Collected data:
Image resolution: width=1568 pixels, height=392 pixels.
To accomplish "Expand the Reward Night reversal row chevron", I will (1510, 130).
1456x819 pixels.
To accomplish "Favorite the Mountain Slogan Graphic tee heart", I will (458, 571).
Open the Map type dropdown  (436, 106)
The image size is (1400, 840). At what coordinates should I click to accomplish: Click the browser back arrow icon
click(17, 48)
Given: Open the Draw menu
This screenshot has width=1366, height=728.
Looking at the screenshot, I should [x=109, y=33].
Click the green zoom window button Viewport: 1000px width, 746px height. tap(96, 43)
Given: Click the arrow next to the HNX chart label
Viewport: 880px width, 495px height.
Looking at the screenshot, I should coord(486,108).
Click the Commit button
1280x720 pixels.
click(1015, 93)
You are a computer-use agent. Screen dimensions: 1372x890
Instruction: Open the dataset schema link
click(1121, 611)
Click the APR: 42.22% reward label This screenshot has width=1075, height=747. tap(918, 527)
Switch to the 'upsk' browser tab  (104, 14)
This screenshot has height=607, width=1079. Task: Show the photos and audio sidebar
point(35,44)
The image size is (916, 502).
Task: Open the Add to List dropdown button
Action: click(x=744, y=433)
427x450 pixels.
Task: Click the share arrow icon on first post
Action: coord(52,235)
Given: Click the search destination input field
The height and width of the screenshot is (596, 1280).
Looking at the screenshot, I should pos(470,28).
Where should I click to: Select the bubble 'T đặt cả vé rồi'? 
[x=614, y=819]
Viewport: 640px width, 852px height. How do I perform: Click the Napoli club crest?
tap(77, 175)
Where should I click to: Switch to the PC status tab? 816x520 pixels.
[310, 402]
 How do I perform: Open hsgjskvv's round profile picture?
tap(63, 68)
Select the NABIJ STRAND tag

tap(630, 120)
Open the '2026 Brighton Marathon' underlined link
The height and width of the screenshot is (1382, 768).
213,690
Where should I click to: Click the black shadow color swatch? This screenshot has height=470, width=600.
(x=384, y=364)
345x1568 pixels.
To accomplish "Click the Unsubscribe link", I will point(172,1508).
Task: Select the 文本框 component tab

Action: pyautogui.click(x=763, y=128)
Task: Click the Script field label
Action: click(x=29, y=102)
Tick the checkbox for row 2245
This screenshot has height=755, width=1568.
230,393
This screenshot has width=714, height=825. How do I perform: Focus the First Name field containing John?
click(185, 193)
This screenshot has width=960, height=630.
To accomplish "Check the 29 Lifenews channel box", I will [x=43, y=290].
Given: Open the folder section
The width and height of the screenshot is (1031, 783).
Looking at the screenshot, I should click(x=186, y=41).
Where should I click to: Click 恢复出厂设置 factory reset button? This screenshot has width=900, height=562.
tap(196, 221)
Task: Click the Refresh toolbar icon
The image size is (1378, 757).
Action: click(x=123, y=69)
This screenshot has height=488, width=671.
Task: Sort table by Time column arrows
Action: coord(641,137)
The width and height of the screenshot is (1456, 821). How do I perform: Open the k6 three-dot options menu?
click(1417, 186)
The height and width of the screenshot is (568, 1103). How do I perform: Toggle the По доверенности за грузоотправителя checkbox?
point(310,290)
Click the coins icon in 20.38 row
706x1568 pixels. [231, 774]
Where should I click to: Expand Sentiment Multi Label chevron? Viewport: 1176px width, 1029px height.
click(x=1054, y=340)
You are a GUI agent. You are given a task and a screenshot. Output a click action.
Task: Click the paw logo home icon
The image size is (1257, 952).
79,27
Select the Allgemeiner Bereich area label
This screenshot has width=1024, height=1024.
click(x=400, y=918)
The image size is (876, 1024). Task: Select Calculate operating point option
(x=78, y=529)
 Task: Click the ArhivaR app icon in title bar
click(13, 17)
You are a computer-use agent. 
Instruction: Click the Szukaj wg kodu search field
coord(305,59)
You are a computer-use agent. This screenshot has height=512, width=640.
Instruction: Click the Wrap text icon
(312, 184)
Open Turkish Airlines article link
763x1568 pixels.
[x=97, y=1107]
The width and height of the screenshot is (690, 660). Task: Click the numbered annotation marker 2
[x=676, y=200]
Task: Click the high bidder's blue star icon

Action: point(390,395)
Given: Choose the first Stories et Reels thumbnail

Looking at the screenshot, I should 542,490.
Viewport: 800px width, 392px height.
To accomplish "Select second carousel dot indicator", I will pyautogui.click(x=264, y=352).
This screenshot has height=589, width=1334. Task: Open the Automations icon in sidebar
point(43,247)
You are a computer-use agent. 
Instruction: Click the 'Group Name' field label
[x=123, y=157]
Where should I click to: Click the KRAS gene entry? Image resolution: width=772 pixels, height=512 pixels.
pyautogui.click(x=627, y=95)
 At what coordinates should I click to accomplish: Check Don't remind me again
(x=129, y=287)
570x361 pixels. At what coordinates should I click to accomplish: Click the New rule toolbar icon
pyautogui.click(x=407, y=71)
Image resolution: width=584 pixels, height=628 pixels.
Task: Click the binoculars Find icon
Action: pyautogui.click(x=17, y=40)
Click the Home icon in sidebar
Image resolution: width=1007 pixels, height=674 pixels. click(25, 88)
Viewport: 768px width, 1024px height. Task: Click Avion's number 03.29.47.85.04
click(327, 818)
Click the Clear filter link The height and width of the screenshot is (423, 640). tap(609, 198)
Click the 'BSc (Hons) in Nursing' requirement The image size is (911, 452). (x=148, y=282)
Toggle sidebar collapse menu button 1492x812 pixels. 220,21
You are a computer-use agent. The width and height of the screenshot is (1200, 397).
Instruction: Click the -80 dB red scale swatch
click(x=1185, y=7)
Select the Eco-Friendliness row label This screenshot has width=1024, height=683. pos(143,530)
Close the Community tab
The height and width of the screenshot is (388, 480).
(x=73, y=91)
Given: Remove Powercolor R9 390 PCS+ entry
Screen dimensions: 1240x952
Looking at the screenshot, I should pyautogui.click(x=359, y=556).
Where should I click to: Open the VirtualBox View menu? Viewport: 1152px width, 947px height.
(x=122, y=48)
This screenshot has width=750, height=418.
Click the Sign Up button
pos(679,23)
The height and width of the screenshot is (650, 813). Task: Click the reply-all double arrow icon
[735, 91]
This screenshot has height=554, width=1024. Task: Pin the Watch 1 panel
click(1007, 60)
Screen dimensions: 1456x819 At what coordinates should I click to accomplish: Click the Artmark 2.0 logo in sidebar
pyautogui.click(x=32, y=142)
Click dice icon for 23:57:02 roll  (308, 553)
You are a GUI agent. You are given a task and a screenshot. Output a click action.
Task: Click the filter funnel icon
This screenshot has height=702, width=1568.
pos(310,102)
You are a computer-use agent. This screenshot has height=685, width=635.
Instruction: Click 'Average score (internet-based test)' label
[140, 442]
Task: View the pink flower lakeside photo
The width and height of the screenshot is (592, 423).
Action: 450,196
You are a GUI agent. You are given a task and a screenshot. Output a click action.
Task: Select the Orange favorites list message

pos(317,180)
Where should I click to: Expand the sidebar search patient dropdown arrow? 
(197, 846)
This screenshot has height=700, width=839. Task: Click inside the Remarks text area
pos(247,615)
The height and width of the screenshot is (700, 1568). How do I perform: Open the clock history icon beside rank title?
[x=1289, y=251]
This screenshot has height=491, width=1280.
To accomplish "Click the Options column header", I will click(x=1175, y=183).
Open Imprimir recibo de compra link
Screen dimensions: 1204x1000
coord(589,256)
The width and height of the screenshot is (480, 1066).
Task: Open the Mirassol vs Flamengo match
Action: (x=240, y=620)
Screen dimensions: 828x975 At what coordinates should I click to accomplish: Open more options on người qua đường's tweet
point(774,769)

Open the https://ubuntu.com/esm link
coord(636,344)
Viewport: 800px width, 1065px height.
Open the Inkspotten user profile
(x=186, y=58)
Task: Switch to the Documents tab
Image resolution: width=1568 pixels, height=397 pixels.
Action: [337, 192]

Prompt
Print every record exactly as written.

Worked solution
Image resolution: width=1568 pixels, height=392 pixels.
To accomplish "Expand the Reward Night reversal row chevron", I will (1510, 130).
1456x819 pixels.
To accomplish "Favorite the Mountain Slogan Graphic tee heart", I will (458, 571).
Open the Map type dropdown  (436, 106)
The image size is (1400, 840). At what coordinates should I click to accomplish: Click the browser back arrow icon
click(17, 48)
Given: Open the Draw menu
This screenshot has width=1366, height=728.
Looking at the screenshot, I should [x=109, y=33].
Click the green zoom window button Viewport: 1000px width, 746px height. tap(96, 43)
Given: Click the arrow next to the HNX chart label
Viewport: 880px width, 495px height.
Looking at the screenshot, I should coord(486,108).
Click the Commit button
1280x720 pixels.
click(1015, 93)
You are a computer-use agent. Screen dimensions: 1372x890
Instruction: Open the dataset schema link
click(1121, 611)
Click the APR: 42.22% reward label This screenshot has width=1075, height=747. tap(918, 527)
Switch to the 'upsk' browser tab  (104, 14)
This screenshot has height=607, width=1079. Task: Show the photos and audio sidebar
point(35,44)
The image size is (916, 502).
Task: Open the Add to List dropdown button
Action: click(x=744, y=433)
427x450 pixels.
Task: Click the share arrow icon on first post
Action: coord(52,235)
Given: Click the search destination input field
The height and width of the screenshot is (596, 1280).
Looking at the screenshot, I should pos(470,28).
Where should I click to: Select the bubble 'T đặt cả vé rồi'? 
[x=614, y=819]
Viewport: 640px width, 852px height. How do I perform: Click the Napoli club crest?
tap(77, 175)
Where should I click to: Switch to the PC status tab? 816x520 pixels.
[310, 402]
 How do I perform: Open hsgjskvv's round profile picture?
tap(63, 68)
Select the NABIJ STRAND tag

tap(630, 120)
Open the '2026 Brighton Marathon' underlined link
The height and width of the screenshot is (1382, 768).
213,690
Where should I click to: Click the black shadow color swatch? This screenshot has height=470, width=600.
(x=384, y=364)
345x1568 pixels.
To accomplish "Click the Unsubscribe link", I will point(172,1508).
Task: Select the 文本框 component tab

Action: pyautogui.click(x=763, y=128)
Task: Click the Script field label
Action: click(x=29, y=102)
Tick the checkbox for row 2245
This screenshot has height=755, width=1568.
230,393
This screenshot has width=714, height=825. How do I perform: Focus the First Name field containing John?
click(185, 193)
This screenshot has width=960, height=630.
To accomplish "Check the 29 Lifenews channel box", I will [x=43, y=290].
Given: Open the folder section
The width and height of the screenshot is (1031, 783).
Looking at the screenshot, I should click(x=186, y=41).
Where should I click to: Click 恢复出厂设置 factory reset button? This screenshot has width=900, height=562.
tap(196, 221)
Task: Click the Refresh toolbar icon
The image size is (1378, 757).
Action: click(x=123, y=69)
This screenshot has height=488, width=671.
Task: Sort table by Time column arrows
Action: coord(641,137)
The width and height of the screenshot is (1456, 821). How do I perform: Open the k6 three-dot options menu?
click(1417, 186)
The height and width of the screenshot is (568, 1103). How do I perform: Toggle the По доверенности за грузоотправителя checkbox?
point(310,290)
Click the coins icon in 20.38 row
706x1568 pixels. [231, 774]
Where should I click to: Expand Sentiment Multi Label chevron? Viewport: 1176px width, 1029px height.
click(x=1054, y=340)
You are a GUI agent. You are given a task and a screenshot. Output a click action.
Task: Click the paw logo home icon
The image size is (1257, 952).
79,27
Select the Allgemeiner Bereich area label
This screenshot has width=1024, height=1024.
click(x=400, y=918)
The image size is (876, 1024). Task: Select Calculate operating point option
(x=78, y=529)
 Task: Click the ArhivaR app icon in title bar
click(13, 17)
You are a computer-use agent. 
Instruction: Click the Szukaj wg kodu search field
coord(305,59)
You are a computer-use agent. This screenshot has height=512, width=640.
Instruction: Click the Wrap text icon
(312, 184)
Open Turkish Airlines article link
763x1568 pixels.
[x=97, y=1107]
The width and height of the screenshot is (690, 660). Task: Click the numbered annotation marker 2
[x=676, y=200]
Task: Click the high bidder's blue star icon

Action: point(390,395)
Given: Choose the first Stories et Reels thumbnail

Looking at the screenshot, I should 542,490.
Viewport: 800px width, 392px height.
To accomplish "Select second carousel dot indicator", I will pyautogui.click(x=264, y=352).
This screenshot has height=589, width=1334. Task: Open the Automations icon in sidebar
point(43,247)
You are a computer-use agent. 
Instruction: Click the 'Group Name' field label
[x=123, y=157]
Where should I click to: Click the KRAS gene entry? Image resolution: width=772 pixels, height=512 pixels.
pyautogui.click(x=627, y=95)
 At what coordinates should I click to accomplish: Check Don't remind me again
(x=129, y=287)
570x361 pixels. At what coordinates should I click to accomplish: Click the New rule toolbar icon
pyautogui.click(x=407, y=71)
Image resolution: width=584 pixels, height=628 pixels.
Task: Click the binoculars Find icon
Action: pyautogui.click(x=17, y=40)
Click the Home icon in sidebar
Image resolution: width=1007 pixels, height=674 pixels. click(25, 88)
Viewport: 768px width, 1024px height. Task: Click Avion's number 03.29.47.85.04
click(327, 818)
Click the Clear filter link The height and width of the screenshot is (423, 640). tap(609, 198)
Click the 'BSc (Hons) in Nursing' requirement The image size is (911, 452). (x=148, y=282)
Toggle sidebar collapse menu button 1492x812 pixels. 220,21
You are a computer-use agent. The width and height of the screenshot is (1200, 397).
Instruction: Click the -80 dB red scale swatch
click(x=1185, y=7)
Select the Eco-Friendliness row label This screenshot has width=1024, height=683. pos(143,530)
Close the Community tab
The height and width of the screenshot is (388, 480).
(x=73, y=91)
Given: Remove Powercolor R9 390 PCS+ entry
Screen dimensions: 1240x952
Looking at the screenshot, I should pyautogui.click(x=359, y=556).
Where should I click to: Open the VirtualBox View menu? Viewport: 1152px width, 947px height.
(x=122, y=48)
This screenshot has width=750, height=418.
Click the Sign Up button
pos(679,23)
The height and width of the screenshot is (650, 813). Task: Click the reply-all double arrow icon
[735, 91]
This screenshot has height=554, width=1024. Task: Pin the Watch 1 panel
click(1007, 60)
Screen dimensions: 1456x819 At what coordinates should I click to accomplish: Click the Artmark 2.0 logo in sidebar
pyautogui.click(x=32, y=142)
Click dice icon for 23:57:02 roll  (308, 553)
You are a GUI agent. You are given a task and a screenshot. Output a click action.
Task: Click the filter funnel icon
This screenshot has height=702, width=1568.
pos(310,102)
You are a computer-use agent. This screenshot has height=685, width=635.
Instruction: Click 'Average score (internet-based test)' label
[140, 442]
Task: View the pink flower lakeside photo
The width and height of the screenshot is (592, 423).
Action: 450,196
You are a GUI agent. You are given a task and a screenshot. Output a click action.
Task: Select the Orange favorites list message

pos(317,180)
Where should I click to: Expand the sidebar search patient dropdown arrow? 
(197, 846)
This screenshot has height=700, width=839. Task: Click inside the Remarks text area
pos(247,615)
The height and width of the screenshot is (700, 1568). How do I perform: Open the clock history icon beside rank title?
[x=1289, y=251]
This screenshot has height=491, width=1280.
To accomplish "Click the Options column header", I will click(x=1175, y=183).
Open Imprimir recibo de compra link
Screen dimensions: 1204x1000
coord(589,256)
The width and height of the screenshot is (480, 1066).
Task: Open the Mirassol vs Flamengo match
Action: (x=240, y=620)
Screen dimensions: 828x975 At what coordinates should I click to accomplish: Open more options on người qua đường's tweet
point(774,769)

Open the https://ubuntu.com/esm link
coord(636,344)
Viewport: 800px width, 1065px height.
Open the Inkspotten user profile
(x=186, y=58)
Task: Switch to the Documents tab
Image resolution: width=1568 pixels, height=397 pixels.
Action: [337, 192]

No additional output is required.